You are to retype exactly the line with "Where should I click to: Click the browser" and every line after it in the entries below.

* **EXERCISE MATERIAL**:
━━━━
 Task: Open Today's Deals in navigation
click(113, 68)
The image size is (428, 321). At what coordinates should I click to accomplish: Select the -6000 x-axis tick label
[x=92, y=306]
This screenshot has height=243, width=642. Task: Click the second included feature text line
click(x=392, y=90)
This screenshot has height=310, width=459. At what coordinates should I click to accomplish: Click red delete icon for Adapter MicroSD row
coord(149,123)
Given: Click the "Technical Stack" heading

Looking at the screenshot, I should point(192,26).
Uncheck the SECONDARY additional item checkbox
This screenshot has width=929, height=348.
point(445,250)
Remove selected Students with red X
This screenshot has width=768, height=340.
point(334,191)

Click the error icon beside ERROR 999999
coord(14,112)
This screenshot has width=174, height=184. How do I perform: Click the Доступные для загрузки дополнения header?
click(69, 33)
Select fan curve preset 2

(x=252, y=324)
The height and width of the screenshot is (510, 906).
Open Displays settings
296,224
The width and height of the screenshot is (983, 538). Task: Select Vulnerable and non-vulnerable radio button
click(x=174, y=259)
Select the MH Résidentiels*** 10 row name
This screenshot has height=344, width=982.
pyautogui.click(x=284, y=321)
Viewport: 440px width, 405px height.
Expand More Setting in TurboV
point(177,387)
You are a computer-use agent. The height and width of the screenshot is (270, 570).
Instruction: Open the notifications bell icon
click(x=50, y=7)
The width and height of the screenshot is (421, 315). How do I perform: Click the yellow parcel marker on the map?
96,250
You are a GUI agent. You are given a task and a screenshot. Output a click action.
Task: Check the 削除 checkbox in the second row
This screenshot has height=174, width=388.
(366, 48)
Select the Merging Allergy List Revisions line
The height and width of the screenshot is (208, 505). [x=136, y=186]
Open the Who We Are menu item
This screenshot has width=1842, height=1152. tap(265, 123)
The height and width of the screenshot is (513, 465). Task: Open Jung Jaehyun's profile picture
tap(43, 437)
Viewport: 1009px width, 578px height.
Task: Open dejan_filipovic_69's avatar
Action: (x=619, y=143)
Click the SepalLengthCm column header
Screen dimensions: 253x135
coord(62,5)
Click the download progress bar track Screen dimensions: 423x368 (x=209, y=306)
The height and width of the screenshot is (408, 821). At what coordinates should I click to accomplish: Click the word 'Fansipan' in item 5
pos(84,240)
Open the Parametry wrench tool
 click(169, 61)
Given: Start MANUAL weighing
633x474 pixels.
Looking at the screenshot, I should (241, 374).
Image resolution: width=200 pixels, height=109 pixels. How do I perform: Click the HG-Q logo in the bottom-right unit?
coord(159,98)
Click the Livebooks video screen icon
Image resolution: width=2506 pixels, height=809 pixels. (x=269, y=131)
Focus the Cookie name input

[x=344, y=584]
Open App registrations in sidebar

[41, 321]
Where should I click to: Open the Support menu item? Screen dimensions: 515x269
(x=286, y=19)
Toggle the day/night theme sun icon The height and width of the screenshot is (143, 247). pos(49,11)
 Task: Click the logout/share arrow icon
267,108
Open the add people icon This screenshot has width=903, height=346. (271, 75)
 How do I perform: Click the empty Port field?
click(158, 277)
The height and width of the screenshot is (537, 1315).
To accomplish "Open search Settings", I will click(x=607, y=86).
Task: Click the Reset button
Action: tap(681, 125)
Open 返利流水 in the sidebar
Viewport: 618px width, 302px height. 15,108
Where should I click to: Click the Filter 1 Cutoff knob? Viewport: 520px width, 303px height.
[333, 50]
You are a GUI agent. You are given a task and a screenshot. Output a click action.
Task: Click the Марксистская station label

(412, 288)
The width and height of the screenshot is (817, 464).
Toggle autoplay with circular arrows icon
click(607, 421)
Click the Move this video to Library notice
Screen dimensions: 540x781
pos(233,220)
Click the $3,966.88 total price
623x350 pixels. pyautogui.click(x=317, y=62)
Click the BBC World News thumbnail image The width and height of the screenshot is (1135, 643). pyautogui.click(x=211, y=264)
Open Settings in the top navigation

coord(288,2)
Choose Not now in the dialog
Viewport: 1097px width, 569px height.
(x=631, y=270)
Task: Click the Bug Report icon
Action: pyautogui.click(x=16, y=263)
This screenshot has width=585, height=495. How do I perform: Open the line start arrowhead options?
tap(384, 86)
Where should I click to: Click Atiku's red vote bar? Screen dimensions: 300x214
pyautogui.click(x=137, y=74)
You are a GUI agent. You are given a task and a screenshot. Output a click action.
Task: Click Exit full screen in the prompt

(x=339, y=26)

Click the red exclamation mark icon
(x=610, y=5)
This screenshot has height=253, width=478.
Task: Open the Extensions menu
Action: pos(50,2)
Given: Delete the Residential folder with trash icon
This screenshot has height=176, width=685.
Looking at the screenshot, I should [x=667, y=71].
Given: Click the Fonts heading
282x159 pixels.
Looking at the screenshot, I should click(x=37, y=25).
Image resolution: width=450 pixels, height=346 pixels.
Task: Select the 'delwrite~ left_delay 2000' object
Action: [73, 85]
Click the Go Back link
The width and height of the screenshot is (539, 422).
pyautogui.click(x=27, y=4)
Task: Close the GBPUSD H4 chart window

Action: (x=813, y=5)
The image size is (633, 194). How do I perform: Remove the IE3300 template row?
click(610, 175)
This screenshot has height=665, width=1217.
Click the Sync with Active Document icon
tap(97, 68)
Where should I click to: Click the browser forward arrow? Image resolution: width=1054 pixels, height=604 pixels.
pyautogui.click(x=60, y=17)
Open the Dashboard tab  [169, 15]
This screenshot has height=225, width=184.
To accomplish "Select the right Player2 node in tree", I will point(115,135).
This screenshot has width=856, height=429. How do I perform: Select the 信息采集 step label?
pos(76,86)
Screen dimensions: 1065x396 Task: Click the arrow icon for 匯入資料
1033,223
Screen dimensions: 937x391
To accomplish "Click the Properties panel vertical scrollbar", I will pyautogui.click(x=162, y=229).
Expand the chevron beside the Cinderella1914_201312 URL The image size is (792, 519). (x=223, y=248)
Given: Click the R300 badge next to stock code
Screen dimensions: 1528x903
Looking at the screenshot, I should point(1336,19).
━━━━
* **ANSWER SECTION**:
Where should I click to: Click the browser forward arrow? Image resolution: width=1054 pixels, height=604 pixels.
pyautogui.click(x=60, y=17)
Open the Dashboard tab  [169, 15]
This screenshot has height=225, width=184.
To accomplish "Select the right Player2 node in tree", I will point(115,135).
This screenshot has width=856, height=429. How do I perform: Select the 信息采集 step label?
pos(76,86)
Screen dimensions: 1065x396 Task: Click the arrow icon for 匯入資料
1033,223
Screen dimensions: 937x391
To accomplish "Click the Properties panel vertical scrollbar", I will pyautogui.click(x=162, y=229).
Expand the chevron beside the Cinderella1914_201312 URL The image size is (792, 519). (x=223, y=248)
Given: Click the R300 badge next to stock code
Screen dimensions: 1528x903
Looking at the screenshot, I should point(1336,19).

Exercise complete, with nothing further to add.